# Final (possibly lost) US tax return



## Charmaine2 (Sep 25, 2016)

I renounced my US citizenship in 2015, and filed my Form 8854 and final tax return on 12th Sept 2016 (the deadline is 17th Oct). 

I used the UK royal mail international tracked and signed service to send the items. According to both the royal mail and USPS tracking sites, IRS Philadelphia received the 8854 on 19th Sept. The tax return and 8854 sent to Austin is still "in transit" - the latest update shows arrival at O'Hare on 13th Sept and - that's it - no further updates.

I've signed up to USPS's delivery alerts but there's been nothing since the 13th.

Reading people's experiences online seems to indicate that information shown on the USPS tracking system is unreliable. So my package may have been delivered but not scanned or it hasn't been delivered yet or it's lost. Since my filing due date is 3 weeks away, I still have these options:

1. Assume the package is lost, and send another set of forms via a courier to the IRS street address in Austin.

2. Assume the package was delivered and do nothing. If the IRS contacts me, use my posting receipt and partial tracking history to show I mailed it on time and it reached Chicago before the deadline.

3. Contact the IRS now and ask for their advice (from previous experience, I can't imagine they will be very helpful).
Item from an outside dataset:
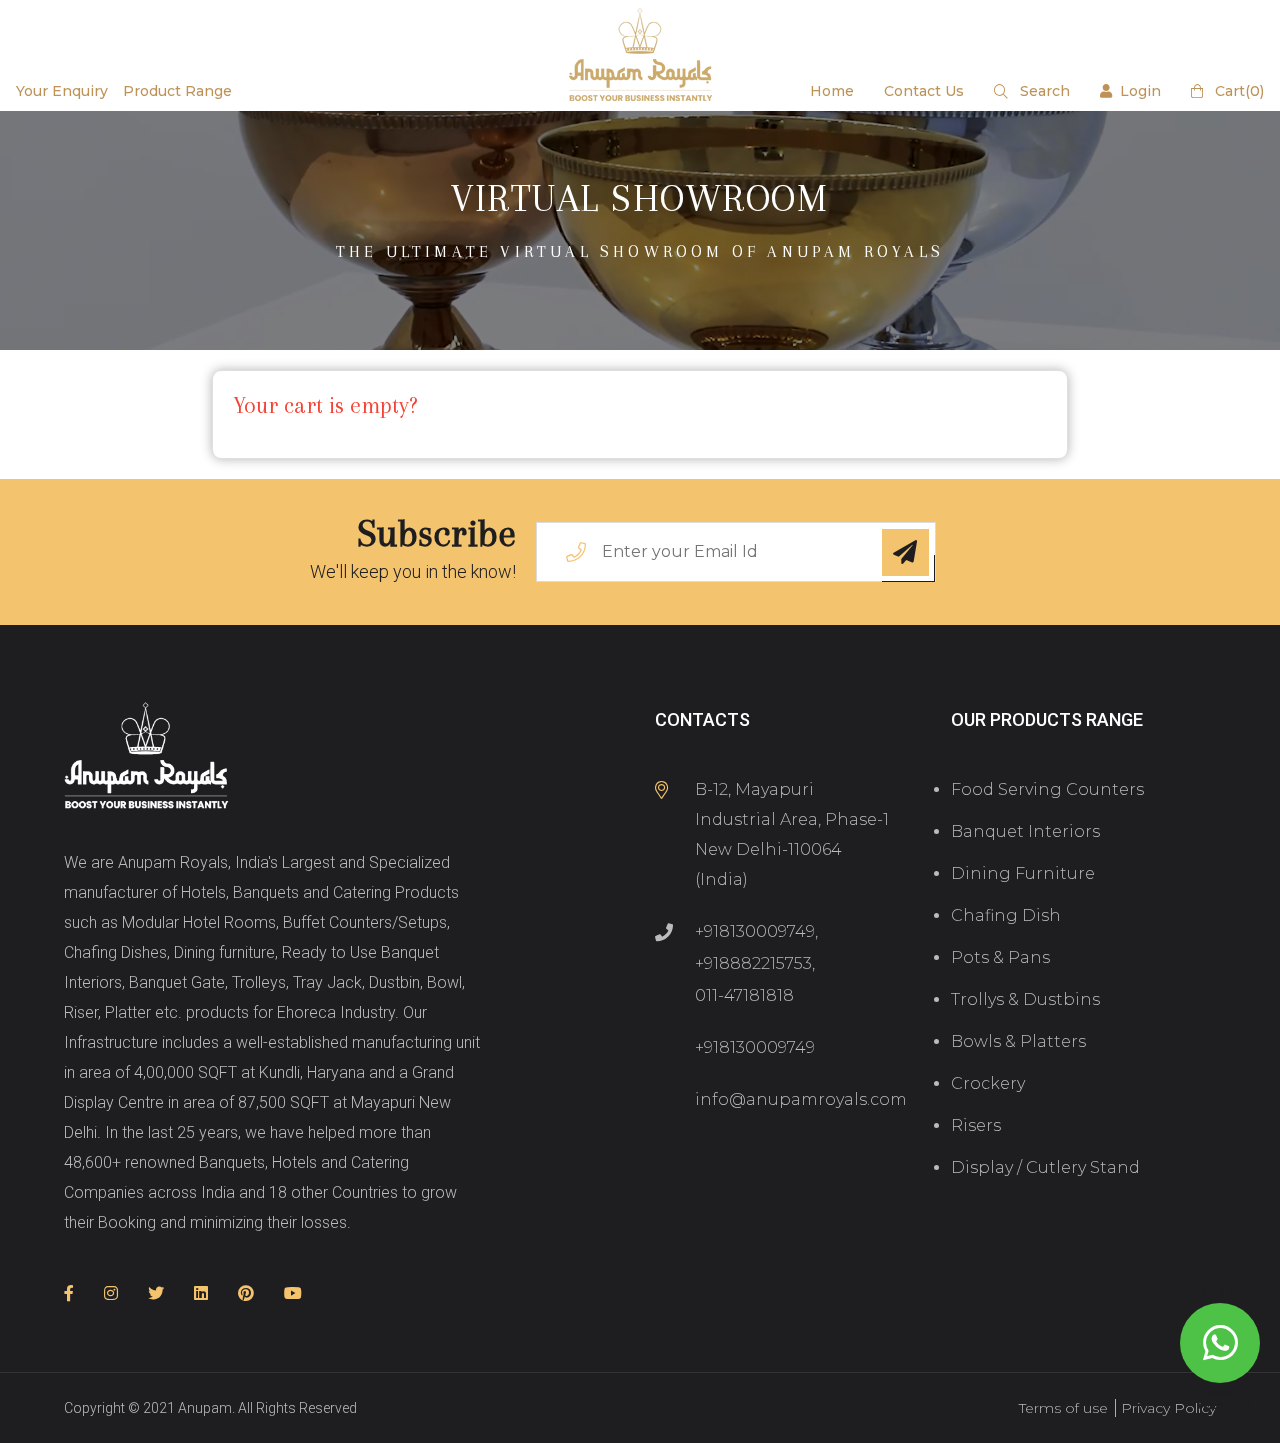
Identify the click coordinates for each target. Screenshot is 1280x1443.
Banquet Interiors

I'd appreciate any thoughts on the best course of action.


----------



## Bevdeforges (Nov 16, 2007)

I'd go for option #2. The chances of the IRS contacting you are very, very small - whether or not they have received the Austin bound mailing. Unless there are hundreds of thousands of $$ in play here, just assume the package was received and get on with your life. You've done your due diligence.
Cheers,
Bev


----------



## Charmaine2 (Sep 25, 2016)

I can't imagine that the IRS would be especially interested in my finances so I will leave things as they are.

Thanks Bev.


----------